胃癌是目前全球第三致死性的恶性肿瘤，而肿瘤化疗耐药是导致胃癌患者复发以及不良预后的主要原因。研究发现，肿瘤干细胞转移和归巢是肿瘤转移的本质。而肿瘤干细胞niche成分改变在CSC转移及归巢过程中发挥重要作用。因此，针对肿瘤干细胞niche的治疗将会给胃癌治疗，尤其是化疗耐药领域提供新策略。CLEC-2是一种高度保守的C型凝集素样受体，以往报道认为其主要表达在血小板并介导血小板活化。我们前期研究发现CLEC-2在正常胃粘膜高表达并在胃癌中下调，其表达下调促进胃癌上皮间质转化和转移。在本项目中，我们对CLEC-2在肿瘤干细胞niche形成和胃癌化疗耐药调控方面进行研究。我们拟探讨CLEC-2通过旁分泌途径影响肿瘤干细胞niche的功能和分子机制，并在此基础上研究肿瘤干细胞niche在CLEC-2调控胃癌化疗耐药中的作用，以期阐明胃癌细胞通过塑造肿瘤干细胞niche来促进胃癌化疗耐药的新机制。

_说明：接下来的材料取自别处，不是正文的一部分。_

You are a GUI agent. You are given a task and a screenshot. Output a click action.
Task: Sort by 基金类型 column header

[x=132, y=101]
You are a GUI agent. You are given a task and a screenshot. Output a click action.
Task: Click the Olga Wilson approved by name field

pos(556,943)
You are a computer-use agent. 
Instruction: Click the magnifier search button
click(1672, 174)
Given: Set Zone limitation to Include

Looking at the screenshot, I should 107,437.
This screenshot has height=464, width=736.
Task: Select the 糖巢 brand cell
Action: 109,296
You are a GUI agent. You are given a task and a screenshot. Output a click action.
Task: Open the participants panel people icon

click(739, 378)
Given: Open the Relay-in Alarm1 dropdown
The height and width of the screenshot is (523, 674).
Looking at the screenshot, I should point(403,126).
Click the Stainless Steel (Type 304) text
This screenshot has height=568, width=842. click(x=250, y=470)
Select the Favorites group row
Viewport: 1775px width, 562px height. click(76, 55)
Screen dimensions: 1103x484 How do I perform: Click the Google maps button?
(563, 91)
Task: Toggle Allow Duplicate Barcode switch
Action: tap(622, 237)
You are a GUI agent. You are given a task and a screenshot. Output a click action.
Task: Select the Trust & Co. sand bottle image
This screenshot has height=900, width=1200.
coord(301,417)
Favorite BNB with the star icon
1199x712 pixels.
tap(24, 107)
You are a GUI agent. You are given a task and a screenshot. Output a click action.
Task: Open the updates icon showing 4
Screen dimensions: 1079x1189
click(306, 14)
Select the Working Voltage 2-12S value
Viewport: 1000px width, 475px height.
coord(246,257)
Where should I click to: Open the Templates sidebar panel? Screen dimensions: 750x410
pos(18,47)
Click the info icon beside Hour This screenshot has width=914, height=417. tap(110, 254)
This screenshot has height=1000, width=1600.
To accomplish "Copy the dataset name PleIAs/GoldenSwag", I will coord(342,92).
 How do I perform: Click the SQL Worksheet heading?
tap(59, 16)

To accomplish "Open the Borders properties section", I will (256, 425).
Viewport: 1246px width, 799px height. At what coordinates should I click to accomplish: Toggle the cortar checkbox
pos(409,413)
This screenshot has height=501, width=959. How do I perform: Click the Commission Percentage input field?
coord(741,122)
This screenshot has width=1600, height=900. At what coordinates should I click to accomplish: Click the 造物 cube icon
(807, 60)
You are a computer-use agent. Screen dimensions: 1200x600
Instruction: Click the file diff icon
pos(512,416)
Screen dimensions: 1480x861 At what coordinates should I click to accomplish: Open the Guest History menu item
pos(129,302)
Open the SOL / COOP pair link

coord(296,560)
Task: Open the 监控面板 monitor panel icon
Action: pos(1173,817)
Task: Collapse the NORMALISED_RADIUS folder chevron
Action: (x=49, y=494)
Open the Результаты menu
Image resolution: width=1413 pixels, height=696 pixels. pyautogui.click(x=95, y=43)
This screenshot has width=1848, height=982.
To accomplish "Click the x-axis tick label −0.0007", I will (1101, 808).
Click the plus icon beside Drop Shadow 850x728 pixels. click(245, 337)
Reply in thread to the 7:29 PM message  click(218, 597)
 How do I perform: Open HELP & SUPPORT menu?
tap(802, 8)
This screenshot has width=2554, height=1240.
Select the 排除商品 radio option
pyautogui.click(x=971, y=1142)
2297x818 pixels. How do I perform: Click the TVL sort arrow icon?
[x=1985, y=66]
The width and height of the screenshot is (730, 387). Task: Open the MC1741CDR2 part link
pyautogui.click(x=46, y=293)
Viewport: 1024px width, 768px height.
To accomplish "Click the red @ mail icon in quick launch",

Gastric cancer is currently the world's third fatal malignant tumor, and tumor resistance to chemotherapy is the cause of recurrence in patients with gastric cancer and one of the main causes of poor prognosis. It is found that the metastasis and homing of cancer stem cells (CSC) are the essence of tumor metastasis. The changes in the components of cancer stem cell niche (CSC niche) play an important role in the process of CSC transfer and homing. Therefore, the treatment of CSC niche will provide a new strategy for the treatment of gastric cancer, especially in the field of chemotherapeutic drug resistance. CLEC-2 is a highly conserved C type lectin-like receptor, which was previously reported to be mainly expressed in platelets and mediated platelet activation. Our previous studies found that CLEC-2 was highly expressed in the normal gastric mucosa and downregulated in gastric cancer. The downregulation of CLEC-2 promoted the epithelial mesenchymal transition and metastasis of gastric cancer cells. In this project, we study the changes in the expression of CLEC-2 in gastric cancer cells in the regulation of CSC niche formation and chemotherapeutic resistance, and investigate the relationship of CLEC-2 expressional profiles in gastric cancer and CSC niche and chemotherapeutic resistance, and the function and molecular mechanism of CLEC-2 in regulating CSC niche through direct binding/ paracrine pathway. Under the basis, we yet study the role of CSC niche in CLEC-2 controlling gastric cancer chemotherapy resistance. Hence, this research may clarify that the new mechanism of gastric cancer cells in promoting chemotherapy resistance by shaping the CSC niche, and provide new clues for clinical treatment of gastric cancer.